DELETE excess rows per group

Question

I have a Postgres table with these columns:

  id          int8
, user_id     varchar
, is_favorite boolean
, join_time   timestamptz

I want to delete some rows in this table with some conditions:

Keep a maximum of 10 rows for each user_id.
These 10 rows must contain each user_id's rows with is_favorite=true
(There can't be more than 5 rows with is_favorite=true per user_id.)
The rest of 10 rows must be the ones with the latest join_time.

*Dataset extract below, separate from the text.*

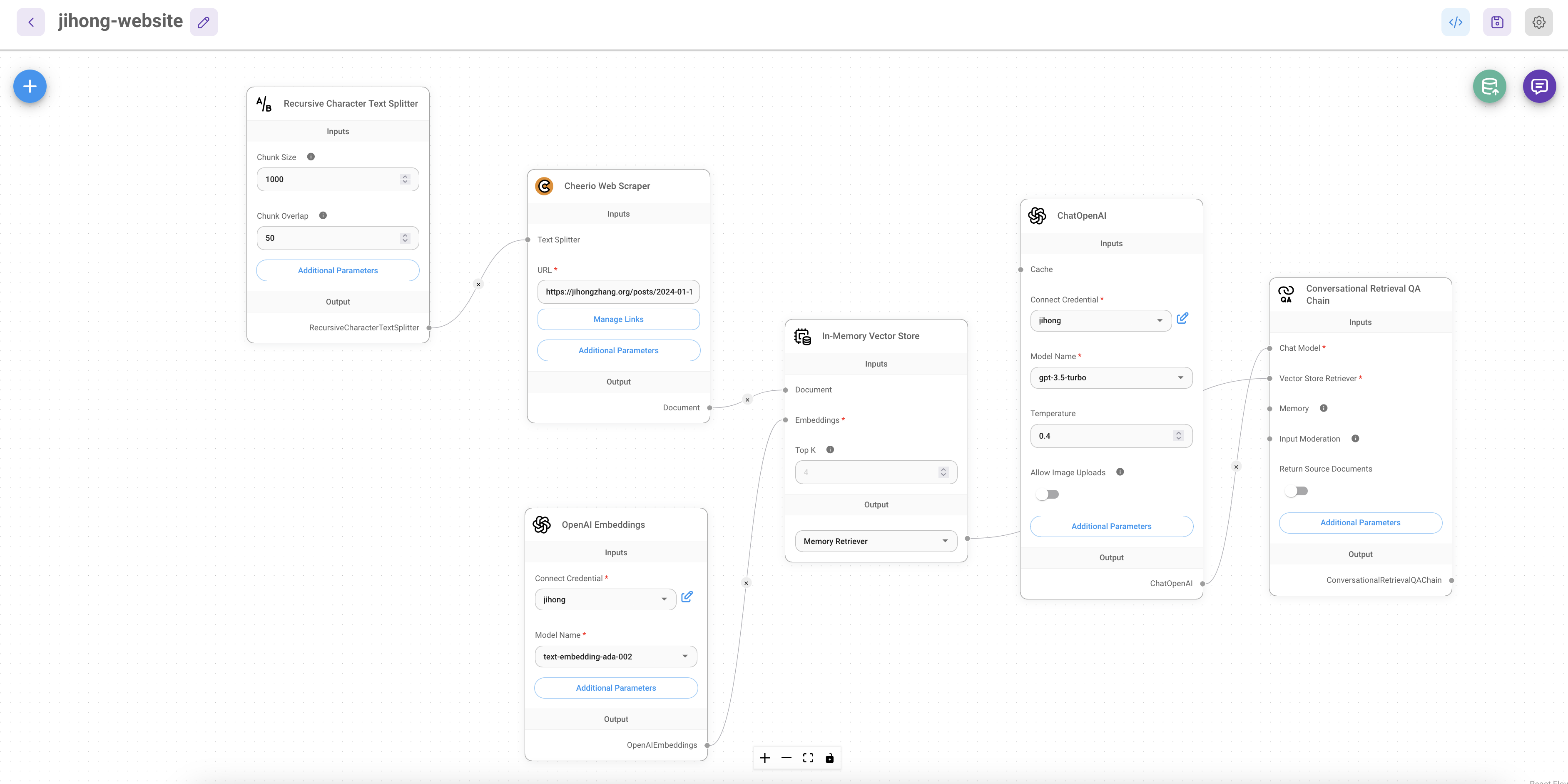
Task: Click the edit credential pencil in OpenAI Embeddings
Action: tap(687, 597)
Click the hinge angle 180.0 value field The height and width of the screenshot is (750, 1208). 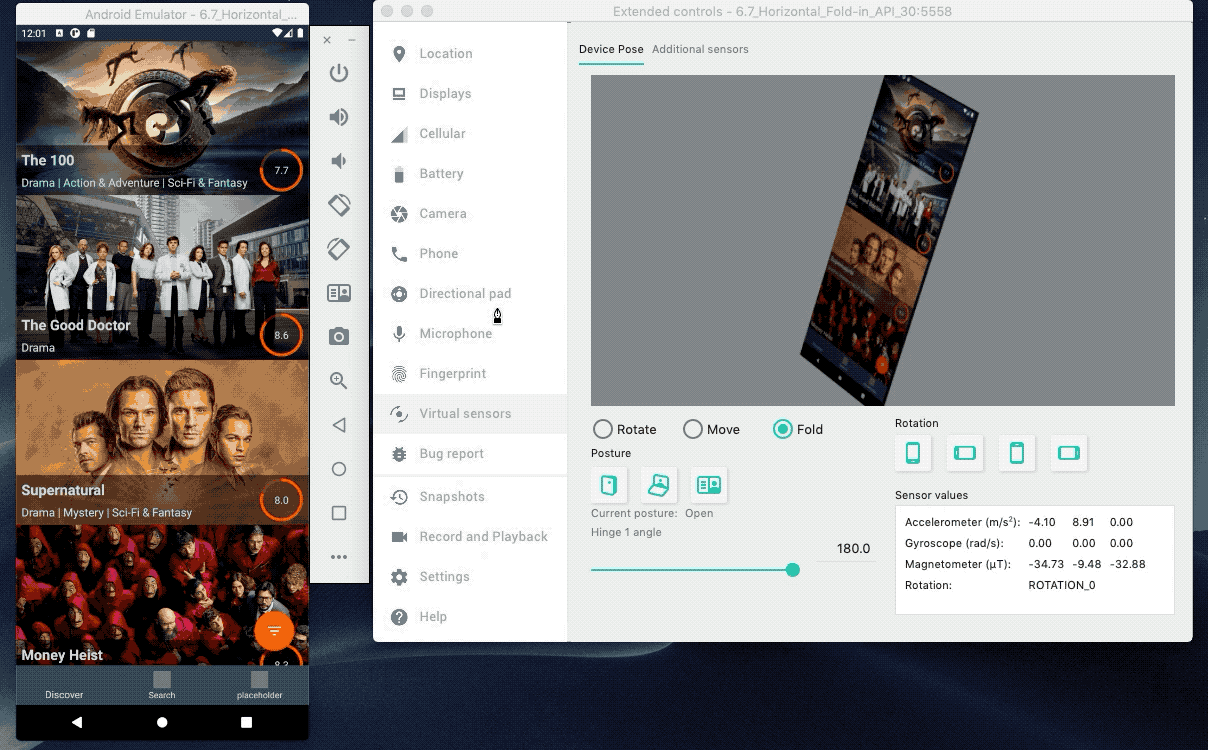(846, 549)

I want to delete rows past the 10 per user_id in this table.

Example

id|user_id                             |is_favorite|join_time                    
------------------------------------+------------------------------------+-------
1 |655caab8-ce81-11ed-afa1-0242ac120002|true       |2023-03-04 15:16:40.000 +0300
2 |655caab8-ce81-11ed-afa1-0242ac120002|true       |2023-03-03 15:16:25.000 +0300
3 |655caab8-ce81-11ed-afa1-0242ac120002|true       |2023-03-02 15:16:40.000 +0300
4 |655caab8-ce81-11ed-afa1-0242ac120002|false      |2023-04-22 15:16:40.000 +0300
5 |655caab8-ce81-11ed-afa1-0242ac120002|false      |2023-03-23 15:16:25.000 +0300
6 |655caab8-ce81-11ed-afa1-0242ac120002|false      |2023-03-21 15:16:25.000 +0300
7 |655caab8-ce81-11ed-afa1-0242ac120002|false      |2023-03-20 15:16:40.000 +0300
8 |655caab8-ce81-11ed-afa1-0242ac120002|false      |2023-03-19 15:16:25.000 +0300
9 |655caab8-ce81-11ed-afa1-0242ac120002|false      |2023-03-18 15:16:40.000 +0300
10|655caab8-ce81-11ed-afa1-0242ac120002|false      |2023-03-17 15:16:25.000 +0300
11|655caab8-ce81-11ed-afa1-0242ac120002|false      |2023-03-16 15:16:40.000 +0300
12|655caab8-ce81-11ed-afa1-0242ac120002|false      |2023-03-15 15:16:25.000 +0300
13|655caab8-ce81-11ed-afa1-0242ac120002|false      |2023-03-14 15:16:40.000 +0300
14|655caab8-ce81-11ed-afa1-0242ac120002|false      |2023-03-14 15:16:39.000 +0300
15|81c126b6-ce81-11ed-afa1-0242ac120002|true       |2023-03-01 12:16:25.000 +0300
16|81c126b6-ce81-11ed-afa1-0242ac120002|true       |2023-03-01 11:16:25.000 +0300
17|81c126b6-ce81-11ed-afa1-0242ac120002|true       |2023-03-01 10:16:25.000 +0300
18|81c126b6-ce81-11ed-afa1-0242ac120002|true       |2023-03-01 09:16:25.000 +0300
19|81c126b6-ce81-11ed-afa1-0242ac120002|true       |2023-03-01 08:16:25.000 +0300
20|81c126b6-ce81-11ed-afa1-0242ac120002|false      |2023-03-01 07:16:25.000 +0300
21|81c126b6-ce81-11ed-afa1-0242ac120002|false      |2023-03-01 06:16:25.000 +0300
22|81c126b6-ce81-11ed-afa1-0242ac120002|false      |2023-03-01 05:16:25.000 +0300
23|81c126b6-ce81-11ed-afa1-0242ac120002|false      |2023-03-01 04:16:25.000 +0300
24|81c126b6-ce81-11ed-afa1-0242ac120002|false      |2023-03-01 03:16:25.000 +0300
25|81c126b6-ce81-11ed-afa1-0242ac120002|false      |2023-03-01 02:16:25.000 +0300
26|81c126b6-ce81-11ed-afa1-0242ac120002|false      |2023-03-01 01:16:25.000 +0300

For user_id = 655caab8-ce81-11ed-afa1-0242ac120002 these IDs must be deleted: 11,12,13,14

For user_id = 81c126b6-ce81-11ed-afa1-0242ac120002 these IDs must be deleted 25,26.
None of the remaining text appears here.